What this task involves: Among the records below, find each line that includes the string "agent" and copy it.

Provided records:
• • • • •

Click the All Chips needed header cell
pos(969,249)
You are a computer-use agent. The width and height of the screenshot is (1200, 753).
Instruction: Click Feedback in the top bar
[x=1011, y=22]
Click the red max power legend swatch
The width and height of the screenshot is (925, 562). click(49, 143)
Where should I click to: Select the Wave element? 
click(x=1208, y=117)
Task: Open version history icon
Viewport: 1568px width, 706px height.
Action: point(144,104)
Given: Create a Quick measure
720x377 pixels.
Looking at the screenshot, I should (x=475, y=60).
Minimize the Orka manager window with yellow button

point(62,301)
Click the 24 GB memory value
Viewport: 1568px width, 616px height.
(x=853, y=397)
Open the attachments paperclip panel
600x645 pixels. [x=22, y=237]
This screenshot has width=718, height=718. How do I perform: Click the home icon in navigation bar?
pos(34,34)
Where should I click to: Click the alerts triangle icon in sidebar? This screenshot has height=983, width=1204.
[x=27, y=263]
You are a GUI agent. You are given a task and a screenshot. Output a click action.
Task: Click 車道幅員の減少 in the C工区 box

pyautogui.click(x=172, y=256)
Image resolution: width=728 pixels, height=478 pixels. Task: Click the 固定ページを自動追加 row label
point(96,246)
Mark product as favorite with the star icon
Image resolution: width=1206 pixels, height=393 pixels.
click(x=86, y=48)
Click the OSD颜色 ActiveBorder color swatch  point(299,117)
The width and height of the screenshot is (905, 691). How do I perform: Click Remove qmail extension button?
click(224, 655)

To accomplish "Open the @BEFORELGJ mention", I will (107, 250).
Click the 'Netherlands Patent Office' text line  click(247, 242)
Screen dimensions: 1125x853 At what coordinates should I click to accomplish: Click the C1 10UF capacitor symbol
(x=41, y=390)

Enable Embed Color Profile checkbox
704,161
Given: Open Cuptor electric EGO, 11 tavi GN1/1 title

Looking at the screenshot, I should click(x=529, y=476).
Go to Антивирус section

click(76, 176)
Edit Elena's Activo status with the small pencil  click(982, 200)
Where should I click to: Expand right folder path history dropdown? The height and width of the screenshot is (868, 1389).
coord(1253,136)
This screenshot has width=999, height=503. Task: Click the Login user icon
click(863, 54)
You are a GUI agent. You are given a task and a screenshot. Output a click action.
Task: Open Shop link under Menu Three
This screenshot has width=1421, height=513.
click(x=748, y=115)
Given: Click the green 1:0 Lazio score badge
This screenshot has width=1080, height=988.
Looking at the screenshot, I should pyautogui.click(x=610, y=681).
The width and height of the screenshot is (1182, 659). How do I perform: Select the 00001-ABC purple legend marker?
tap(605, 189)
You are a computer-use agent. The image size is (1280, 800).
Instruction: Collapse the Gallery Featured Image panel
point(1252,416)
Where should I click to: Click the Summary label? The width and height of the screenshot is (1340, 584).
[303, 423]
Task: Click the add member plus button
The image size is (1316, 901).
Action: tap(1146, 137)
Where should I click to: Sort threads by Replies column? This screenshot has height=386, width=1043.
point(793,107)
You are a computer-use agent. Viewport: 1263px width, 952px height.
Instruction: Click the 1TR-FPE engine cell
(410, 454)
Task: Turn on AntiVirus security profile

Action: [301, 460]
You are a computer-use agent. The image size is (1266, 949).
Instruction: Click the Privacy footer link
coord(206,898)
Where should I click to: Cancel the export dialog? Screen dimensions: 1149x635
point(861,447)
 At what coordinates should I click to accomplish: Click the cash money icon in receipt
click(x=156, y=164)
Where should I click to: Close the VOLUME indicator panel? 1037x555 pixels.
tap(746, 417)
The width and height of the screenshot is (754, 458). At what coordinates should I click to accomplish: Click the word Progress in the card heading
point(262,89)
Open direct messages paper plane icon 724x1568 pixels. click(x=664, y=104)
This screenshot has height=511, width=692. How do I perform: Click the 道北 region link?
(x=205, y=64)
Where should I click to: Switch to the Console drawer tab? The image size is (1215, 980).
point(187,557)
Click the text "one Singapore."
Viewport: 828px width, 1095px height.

• • • • •

Output for this task:
You are a computer-use agent. The width and height of the screenshot is (1200, 753).
You are a GUI agent. You are given a task and a screenshot. Output a click action.
You are a GUI agent. You are given a task and a screenshot. Output a click action.
You are a computer-use agent. The image size is (1280, 800).
You are a computer-use agent. Viewport: 1263px width, 952px height.
You are a computer-use agent. The image size is (1266, 949).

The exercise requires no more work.